From John Dawson
Richd Feby. 25: 94.
I am favourd with your letter. It may have been politic to pos[t]pone the resolutions offerd by you, but realy I cannot at this distance see through it.
On the last evening a meeting of a number of Citizens was to have been held in this place to declare to their representative their opinions of his vote.1 What the[y] did I know not but presume it will be immediately forwarded to him, & will no doubt be warmly in favour of the resolutions.

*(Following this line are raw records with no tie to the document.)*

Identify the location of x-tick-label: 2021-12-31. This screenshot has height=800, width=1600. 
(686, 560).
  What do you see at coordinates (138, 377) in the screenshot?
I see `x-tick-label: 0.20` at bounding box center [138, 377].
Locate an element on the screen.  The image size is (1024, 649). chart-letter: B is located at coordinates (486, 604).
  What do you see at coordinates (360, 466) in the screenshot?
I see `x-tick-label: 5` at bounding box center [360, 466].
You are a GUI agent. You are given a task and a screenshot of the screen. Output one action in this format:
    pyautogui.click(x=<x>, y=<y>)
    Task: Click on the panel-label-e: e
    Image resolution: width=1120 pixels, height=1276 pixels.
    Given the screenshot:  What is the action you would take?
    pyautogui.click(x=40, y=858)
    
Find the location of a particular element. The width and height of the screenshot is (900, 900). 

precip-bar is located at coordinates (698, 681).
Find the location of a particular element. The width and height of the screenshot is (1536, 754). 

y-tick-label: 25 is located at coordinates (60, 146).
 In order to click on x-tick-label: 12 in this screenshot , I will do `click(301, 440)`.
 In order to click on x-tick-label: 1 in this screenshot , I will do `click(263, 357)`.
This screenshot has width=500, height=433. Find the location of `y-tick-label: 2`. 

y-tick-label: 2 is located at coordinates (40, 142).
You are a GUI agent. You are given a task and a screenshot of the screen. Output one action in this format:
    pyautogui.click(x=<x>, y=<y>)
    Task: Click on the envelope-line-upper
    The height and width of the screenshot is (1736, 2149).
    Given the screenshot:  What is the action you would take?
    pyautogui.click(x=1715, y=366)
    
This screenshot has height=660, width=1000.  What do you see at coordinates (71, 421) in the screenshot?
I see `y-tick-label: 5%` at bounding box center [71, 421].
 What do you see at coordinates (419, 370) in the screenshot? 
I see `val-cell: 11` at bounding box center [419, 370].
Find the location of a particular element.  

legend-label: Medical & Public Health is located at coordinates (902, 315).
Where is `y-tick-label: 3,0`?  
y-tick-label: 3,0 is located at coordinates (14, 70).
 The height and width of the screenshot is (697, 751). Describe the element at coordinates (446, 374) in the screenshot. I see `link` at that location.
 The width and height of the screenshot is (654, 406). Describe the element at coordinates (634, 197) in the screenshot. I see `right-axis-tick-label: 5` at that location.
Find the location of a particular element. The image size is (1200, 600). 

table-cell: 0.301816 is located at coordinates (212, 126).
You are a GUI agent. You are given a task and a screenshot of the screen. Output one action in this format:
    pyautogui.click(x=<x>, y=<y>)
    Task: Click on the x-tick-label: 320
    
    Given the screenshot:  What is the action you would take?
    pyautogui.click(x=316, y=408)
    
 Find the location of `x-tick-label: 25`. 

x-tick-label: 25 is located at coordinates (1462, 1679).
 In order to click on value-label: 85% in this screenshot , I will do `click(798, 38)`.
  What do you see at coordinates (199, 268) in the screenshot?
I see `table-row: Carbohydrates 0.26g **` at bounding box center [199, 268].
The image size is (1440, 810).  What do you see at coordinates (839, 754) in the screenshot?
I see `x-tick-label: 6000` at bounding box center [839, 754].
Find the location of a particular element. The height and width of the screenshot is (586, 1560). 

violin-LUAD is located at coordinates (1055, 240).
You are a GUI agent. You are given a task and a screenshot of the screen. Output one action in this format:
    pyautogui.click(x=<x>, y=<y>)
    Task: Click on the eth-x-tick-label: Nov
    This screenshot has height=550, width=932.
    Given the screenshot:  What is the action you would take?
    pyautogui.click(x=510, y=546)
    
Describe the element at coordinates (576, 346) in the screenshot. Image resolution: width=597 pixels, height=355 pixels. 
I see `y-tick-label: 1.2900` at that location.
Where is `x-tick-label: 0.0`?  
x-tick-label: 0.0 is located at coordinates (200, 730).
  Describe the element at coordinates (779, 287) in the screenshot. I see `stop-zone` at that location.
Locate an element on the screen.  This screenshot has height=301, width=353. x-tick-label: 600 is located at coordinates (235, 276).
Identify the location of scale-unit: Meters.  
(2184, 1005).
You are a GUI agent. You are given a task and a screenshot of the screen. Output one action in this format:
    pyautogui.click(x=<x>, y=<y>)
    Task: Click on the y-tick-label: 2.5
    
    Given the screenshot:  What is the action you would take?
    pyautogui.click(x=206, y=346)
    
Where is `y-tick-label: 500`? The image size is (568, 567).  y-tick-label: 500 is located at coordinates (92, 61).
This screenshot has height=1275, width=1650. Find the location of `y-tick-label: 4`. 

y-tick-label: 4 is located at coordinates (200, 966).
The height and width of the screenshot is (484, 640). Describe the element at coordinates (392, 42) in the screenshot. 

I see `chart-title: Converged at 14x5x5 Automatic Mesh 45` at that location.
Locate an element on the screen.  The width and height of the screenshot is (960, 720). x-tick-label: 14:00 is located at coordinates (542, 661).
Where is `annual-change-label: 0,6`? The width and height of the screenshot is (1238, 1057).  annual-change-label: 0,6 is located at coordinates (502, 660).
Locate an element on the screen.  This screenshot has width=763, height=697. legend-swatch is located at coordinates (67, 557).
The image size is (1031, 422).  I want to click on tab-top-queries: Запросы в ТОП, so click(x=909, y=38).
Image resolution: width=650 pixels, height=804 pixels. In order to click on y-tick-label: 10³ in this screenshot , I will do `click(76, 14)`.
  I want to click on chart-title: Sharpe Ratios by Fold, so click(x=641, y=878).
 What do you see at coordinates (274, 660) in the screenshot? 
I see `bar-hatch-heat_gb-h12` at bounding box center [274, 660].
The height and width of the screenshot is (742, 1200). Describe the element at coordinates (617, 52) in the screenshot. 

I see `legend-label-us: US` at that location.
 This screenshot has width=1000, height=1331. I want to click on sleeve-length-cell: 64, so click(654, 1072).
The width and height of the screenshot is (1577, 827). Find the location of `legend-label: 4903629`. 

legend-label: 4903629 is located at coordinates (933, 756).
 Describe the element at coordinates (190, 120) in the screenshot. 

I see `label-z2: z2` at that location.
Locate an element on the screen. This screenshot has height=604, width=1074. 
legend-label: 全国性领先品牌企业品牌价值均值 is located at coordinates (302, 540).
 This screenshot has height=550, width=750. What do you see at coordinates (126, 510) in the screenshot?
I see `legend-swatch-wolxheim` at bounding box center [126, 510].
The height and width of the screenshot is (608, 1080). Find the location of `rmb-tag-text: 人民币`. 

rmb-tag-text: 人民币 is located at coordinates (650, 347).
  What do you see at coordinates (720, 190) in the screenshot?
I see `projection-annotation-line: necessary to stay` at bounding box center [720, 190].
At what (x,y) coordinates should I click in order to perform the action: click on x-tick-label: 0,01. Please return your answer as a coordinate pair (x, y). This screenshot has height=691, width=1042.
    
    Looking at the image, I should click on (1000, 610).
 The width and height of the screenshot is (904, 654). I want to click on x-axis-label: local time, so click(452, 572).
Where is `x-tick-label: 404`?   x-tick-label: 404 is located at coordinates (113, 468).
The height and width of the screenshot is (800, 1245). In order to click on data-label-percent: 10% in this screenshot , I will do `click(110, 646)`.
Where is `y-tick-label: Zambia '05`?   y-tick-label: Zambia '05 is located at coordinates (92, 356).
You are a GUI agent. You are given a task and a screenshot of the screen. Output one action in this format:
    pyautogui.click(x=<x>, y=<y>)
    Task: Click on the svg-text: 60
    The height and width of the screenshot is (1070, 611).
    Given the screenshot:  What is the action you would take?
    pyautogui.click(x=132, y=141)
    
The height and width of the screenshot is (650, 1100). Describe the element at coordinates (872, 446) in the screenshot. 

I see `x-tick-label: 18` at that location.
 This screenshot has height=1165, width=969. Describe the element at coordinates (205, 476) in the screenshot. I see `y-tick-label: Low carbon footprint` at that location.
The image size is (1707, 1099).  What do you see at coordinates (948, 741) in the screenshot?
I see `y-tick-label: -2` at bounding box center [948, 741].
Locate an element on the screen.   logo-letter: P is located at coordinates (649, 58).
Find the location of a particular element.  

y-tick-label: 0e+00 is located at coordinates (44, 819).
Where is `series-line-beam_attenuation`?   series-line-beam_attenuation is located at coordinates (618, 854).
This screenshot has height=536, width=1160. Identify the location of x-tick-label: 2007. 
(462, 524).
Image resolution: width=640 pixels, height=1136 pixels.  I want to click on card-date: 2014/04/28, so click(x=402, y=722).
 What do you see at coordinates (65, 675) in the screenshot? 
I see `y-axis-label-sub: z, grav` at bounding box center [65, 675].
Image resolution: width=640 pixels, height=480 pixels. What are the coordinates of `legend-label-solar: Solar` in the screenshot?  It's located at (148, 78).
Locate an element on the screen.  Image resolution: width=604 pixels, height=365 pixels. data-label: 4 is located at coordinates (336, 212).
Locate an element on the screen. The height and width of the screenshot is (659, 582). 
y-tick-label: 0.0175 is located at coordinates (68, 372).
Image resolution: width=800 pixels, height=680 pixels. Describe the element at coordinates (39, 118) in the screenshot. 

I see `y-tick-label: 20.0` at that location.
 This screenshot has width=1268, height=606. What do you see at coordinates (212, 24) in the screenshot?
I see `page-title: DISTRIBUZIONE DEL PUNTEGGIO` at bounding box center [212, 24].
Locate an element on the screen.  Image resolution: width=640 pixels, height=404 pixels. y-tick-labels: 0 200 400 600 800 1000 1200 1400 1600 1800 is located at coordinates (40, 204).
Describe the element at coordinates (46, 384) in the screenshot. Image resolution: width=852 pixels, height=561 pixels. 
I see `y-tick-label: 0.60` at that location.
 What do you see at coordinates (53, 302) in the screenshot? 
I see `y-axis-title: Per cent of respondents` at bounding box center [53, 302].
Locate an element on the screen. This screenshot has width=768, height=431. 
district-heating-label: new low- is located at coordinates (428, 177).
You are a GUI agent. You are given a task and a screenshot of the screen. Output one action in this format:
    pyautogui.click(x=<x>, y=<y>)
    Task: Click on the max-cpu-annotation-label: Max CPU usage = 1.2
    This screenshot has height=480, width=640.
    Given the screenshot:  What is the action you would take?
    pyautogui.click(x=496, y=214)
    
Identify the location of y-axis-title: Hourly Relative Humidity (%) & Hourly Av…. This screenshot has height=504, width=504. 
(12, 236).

I am very anxious to hear some thing about our new French minister, & of what has become of Genet.2 Yrs. sincerely
1. Federalist Samuel Griffin, whose constituency included Richmond, was one of three Virginians who voted with the minority when the House of Representatives on 5 Feb. postponed consideration of JM’s commercial discrimination resolutions. Federalists hoped to defeat the resolutions by forcing an immediate vote (Annals of Congress description begins Debates and Proceedings in the Congress of the United States … (42 vols.; Washington, 1834–56). description ends , 3d Cong., 1st sess., 431–32; JM’s speeches of 5 Feb. 1794, nn.; JM to Jefferson, 2 Mar. 1794).
2. Fauchet brought orders from the French government for Genet’s arrest. The former French minister sought asylum and settled in the U.S.